We Włocławku - mimo porażki z Legią 0:3 - widzi się wiele pozytywów tego sezonu. Przypomnijmy, że klub po ostatnim fatalnym sezonie (13. miejsce) był w dużym dołku finansowo-sportowym. Zespół zajął drugie miejsce po fazie zasadniczej, wygrał też międzynarodowe rozgrywki.
- Celem miał być awans do fazy play-off. Nikt we Włocławku nie spodziewał się tego, że tak to wszystko się potoczy. Dla mnie to jest ogromne zaskoczenie. Ale jest jeszcze jeden krok do wykonania. Zawsze bycie na pudle to miłe uczucie - mówi nam Kamil Łączyński.
ZOBACZ WIDEO: #dziejesiewsporcie: skandynawska wyprawa Kowalczyk
Karol Wasiek, WP SportoweFakty: Dlaczego Anwil Włocławek przegrał serię z Legią Warszawa (0:3) w półfinale Energa Basket Ligi?

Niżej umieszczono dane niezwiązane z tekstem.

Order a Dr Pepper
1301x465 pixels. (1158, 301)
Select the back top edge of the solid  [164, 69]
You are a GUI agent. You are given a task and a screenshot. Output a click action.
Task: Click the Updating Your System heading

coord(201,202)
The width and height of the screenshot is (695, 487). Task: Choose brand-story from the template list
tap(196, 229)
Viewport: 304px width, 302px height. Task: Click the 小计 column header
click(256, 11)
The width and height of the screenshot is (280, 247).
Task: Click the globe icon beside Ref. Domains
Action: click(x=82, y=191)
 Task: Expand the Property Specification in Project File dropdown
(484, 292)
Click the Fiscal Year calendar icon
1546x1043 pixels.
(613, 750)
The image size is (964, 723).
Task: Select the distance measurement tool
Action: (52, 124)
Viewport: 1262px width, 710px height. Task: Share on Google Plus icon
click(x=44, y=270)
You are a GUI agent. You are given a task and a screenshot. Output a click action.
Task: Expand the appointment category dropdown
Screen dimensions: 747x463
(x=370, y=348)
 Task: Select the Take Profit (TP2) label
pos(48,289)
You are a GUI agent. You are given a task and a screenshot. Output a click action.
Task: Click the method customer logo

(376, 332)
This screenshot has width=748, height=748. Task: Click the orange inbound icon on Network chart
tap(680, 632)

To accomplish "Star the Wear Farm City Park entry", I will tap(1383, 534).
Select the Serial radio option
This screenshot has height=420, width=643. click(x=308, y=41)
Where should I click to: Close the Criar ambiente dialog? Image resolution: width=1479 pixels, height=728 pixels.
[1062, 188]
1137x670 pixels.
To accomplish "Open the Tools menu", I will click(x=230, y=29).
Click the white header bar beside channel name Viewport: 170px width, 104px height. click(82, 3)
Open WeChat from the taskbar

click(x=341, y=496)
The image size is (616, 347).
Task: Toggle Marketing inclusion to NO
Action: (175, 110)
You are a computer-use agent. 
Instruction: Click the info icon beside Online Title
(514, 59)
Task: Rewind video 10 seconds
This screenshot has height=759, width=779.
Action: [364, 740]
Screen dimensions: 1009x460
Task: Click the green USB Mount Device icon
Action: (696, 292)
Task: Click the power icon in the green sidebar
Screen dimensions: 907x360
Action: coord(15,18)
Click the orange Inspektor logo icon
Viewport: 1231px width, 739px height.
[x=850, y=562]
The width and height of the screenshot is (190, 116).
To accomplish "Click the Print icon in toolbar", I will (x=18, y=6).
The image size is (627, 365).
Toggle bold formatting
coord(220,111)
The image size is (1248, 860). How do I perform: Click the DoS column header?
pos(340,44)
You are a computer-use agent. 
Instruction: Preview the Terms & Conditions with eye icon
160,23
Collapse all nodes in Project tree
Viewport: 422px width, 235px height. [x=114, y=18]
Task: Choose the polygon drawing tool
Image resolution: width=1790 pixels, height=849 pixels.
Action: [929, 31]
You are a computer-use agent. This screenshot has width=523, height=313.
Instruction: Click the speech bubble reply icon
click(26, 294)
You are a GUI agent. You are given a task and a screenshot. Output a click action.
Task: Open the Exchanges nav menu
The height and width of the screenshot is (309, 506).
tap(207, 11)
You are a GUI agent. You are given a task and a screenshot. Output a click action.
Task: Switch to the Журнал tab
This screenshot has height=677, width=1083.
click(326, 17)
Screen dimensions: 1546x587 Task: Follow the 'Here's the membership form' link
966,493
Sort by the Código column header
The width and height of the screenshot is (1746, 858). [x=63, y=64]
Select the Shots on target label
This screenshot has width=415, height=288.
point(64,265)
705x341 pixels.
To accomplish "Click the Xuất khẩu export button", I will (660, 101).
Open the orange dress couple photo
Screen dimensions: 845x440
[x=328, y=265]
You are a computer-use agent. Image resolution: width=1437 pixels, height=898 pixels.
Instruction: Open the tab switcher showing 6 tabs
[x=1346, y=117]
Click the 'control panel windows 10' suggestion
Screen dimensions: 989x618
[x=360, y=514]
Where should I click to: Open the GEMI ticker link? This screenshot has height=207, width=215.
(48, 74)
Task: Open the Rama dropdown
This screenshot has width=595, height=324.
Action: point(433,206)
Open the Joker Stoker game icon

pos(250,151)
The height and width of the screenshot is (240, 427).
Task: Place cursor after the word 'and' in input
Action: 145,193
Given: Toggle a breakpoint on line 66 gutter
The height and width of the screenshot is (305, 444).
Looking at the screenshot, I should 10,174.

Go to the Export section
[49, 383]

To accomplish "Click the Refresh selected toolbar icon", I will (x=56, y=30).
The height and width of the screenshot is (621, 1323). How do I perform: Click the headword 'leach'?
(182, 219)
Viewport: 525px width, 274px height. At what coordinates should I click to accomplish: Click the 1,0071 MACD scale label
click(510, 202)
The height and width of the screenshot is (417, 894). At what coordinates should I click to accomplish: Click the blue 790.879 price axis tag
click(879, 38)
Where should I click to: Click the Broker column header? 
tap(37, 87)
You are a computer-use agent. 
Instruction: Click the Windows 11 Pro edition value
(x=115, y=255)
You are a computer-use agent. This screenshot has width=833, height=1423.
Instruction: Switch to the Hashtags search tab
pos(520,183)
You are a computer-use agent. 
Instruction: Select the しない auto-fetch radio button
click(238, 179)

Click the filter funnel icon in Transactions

Kamil Łączyński, kapitan Anwilu Włocławek: Myślę, że najważniejszym elementem tej rywalizacji była skuteczność. Nie ma co ukrywać, że w dwóch pierwszych meczach zagraliśmy na fatalnej skuteczności z gry (36 i 39-procentowej). To był kluczowy element, myślę, że przez to niestety przegraliśmy. Trudno myśleć o zwycięstwach, jeśli tak słabo rzuca się do kosza. A przecież mówimy o rywalizacji w półfinale. Ranga zawodów jest zdecydowanie inna niż miało to miejsce w rundzie zasadniczej. Warto też dodać, że tej skuteczności nie było w całym zespole, a nie u jednego czy dwóch zawodników. Jeszcze jeden element mi się nasuwa.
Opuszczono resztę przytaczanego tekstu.